• _What the exercise asks_: Please rewrite the records as a numbered list, starting at the line that contains "You are a computer-use agent. This" and ending at the line that contains "Select the Efficiency", and leave out any blank lines.

Begin Data supplied

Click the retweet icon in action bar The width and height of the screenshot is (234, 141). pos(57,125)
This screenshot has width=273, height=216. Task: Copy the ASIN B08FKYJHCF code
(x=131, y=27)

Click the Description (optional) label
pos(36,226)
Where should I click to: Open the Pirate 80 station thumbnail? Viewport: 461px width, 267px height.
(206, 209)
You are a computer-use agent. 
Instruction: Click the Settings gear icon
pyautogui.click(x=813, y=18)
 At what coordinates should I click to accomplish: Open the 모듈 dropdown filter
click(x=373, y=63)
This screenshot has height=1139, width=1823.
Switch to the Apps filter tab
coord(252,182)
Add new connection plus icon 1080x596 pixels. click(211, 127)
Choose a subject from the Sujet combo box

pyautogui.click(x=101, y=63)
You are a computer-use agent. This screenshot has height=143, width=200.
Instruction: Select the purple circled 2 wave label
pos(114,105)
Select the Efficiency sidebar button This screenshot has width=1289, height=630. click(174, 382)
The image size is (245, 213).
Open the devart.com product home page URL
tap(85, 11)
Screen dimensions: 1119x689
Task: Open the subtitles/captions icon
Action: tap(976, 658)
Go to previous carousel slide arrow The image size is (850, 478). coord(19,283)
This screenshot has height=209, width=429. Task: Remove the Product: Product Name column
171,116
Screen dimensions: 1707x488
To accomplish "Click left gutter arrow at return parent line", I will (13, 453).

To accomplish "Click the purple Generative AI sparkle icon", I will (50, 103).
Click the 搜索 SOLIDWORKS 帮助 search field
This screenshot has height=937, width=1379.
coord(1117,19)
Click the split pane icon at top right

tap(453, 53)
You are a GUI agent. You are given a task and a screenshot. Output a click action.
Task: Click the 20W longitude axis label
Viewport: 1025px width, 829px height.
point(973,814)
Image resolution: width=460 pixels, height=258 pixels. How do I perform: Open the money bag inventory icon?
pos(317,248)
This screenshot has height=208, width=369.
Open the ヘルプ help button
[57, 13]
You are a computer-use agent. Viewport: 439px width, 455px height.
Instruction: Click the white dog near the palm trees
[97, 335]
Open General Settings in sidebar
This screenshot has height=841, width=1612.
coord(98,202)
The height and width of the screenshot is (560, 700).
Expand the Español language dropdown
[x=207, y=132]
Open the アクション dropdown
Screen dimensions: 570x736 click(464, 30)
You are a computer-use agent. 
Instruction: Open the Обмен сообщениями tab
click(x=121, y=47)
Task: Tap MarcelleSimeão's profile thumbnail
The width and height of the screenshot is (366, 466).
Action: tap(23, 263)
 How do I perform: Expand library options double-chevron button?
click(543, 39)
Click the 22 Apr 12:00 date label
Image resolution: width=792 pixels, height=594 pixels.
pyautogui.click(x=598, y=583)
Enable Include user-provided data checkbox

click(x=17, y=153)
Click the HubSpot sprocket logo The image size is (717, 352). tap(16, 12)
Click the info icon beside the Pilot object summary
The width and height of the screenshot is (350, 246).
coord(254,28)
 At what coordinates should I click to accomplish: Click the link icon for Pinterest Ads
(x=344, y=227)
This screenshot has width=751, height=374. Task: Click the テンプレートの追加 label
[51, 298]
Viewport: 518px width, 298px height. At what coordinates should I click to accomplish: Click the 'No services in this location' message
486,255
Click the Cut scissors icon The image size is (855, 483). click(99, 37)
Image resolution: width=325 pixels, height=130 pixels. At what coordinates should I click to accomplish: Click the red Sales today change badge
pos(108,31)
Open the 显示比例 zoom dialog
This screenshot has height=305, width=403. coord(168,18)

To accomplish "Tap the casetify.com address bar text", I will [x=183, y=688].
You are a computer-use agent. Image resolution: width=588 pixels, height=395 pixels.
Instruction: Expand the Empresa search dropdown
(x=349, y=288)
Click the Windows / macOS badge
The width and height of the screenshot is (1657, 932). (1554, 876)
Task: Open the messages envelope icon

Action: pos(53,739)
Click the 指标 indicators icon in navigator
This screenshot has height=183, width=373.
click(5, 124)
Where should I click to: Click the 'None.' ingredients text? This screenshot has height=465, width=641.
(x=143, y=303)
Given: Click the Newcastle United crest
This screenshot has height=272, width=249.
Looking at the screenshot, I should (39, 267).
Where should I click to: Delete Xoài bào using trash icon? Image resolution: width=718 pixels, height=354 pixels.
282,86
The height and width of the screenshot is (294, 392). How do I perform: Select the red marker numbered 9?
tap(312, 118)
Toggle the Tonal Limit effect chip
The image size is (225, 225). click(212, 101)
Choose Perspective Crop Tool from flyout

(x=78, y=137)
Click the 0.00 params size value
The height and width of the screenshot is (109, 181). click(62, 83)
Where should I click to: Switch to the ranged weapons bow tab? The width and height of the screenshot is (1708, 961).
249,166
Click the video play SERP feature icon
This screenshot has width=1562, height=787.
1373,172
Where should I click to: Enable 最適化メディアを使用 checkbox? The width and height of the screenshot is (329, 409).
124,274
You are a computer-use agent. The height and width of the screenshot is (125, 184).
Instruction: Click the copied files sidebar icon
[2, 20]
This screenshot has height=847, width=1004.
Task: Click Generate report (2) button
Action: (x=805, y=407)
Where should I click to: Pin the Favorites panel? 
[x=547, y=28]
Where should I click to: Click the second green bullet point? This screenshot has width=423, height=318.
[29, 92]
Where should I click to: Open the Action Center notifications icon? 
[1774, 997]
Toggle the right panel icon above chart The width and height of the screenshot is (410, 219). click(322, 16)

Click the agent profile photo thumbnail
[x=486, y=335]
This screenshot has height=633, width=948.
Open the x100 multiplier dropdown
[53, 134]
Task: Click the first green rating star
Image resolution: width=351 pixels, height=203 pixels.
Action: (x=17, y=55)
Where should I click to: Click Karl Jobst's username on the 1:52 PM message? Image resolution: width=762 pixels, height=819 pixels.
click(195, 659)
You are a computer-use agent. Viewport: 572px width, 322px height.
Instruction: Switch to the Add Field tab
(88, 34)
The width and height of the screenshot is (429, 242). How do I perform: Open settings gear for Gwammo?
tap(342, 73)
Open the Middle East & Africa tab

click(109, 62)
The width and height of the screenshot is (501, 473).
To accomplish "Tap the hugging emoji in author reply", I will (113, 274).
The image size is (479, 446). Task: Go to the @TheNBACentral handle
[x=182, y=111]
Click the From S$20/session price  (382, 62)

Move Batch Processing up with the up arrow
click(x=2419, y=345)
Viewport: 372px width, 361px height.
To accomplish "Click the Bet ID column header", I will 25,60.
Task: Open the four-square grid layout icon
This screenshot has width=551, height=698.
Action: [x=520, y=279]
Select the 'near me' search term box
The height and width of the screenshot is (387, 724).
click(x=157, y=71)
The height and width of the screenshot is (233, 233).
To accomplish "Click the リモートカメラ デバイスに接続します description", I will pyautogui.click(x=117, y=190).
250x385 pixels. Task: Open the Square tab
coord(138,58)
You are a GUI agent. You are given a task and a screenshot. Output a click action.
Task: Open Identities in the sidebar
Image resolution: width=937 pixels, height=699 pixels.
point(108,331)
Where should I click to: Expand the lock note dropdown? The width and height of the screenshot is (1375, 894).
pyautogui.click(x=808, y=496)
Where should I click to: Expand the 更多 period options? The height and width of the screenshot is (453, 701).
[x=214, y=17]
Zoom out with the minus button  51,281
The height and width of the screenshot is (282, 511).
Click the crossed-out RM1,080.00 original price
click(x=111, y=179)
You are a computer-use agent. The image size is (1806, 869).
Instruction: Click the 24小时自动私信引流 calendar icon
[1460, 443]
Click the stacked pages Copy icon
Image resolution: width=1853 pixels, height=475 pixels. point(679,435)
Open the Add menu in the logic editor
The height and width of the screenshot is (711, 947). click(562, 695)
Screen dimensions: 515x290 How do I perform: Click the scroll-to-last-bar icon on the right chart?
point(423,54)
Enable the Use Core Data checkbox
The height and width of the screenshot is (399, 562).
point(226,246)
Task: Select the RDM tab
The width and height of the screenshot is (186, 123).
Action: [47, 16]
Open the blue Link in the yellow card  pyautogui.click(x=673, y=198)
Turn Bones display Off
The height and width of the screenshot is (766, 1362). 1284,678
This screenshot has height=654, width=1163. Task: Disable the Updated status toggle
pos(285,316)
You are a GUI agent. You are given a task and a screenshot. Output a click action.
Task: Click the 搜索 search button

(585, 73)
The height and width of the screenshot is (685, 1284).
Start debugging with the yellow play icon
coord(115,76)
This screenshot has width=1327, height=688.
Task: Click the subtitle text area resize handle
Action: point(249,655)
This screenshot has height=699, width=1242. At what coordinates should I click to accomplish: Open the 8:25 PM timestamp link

End Data supplied

• _Written solution_:
1. You are a computer-use agent. This screenshot has height=143, width=200.
2. Instruction: Select the purple circled 2 wave label
3. pos(114,105)
4. Select the Efficiency sidebar button This screenshot has width=1289, height=630. click(174, 382)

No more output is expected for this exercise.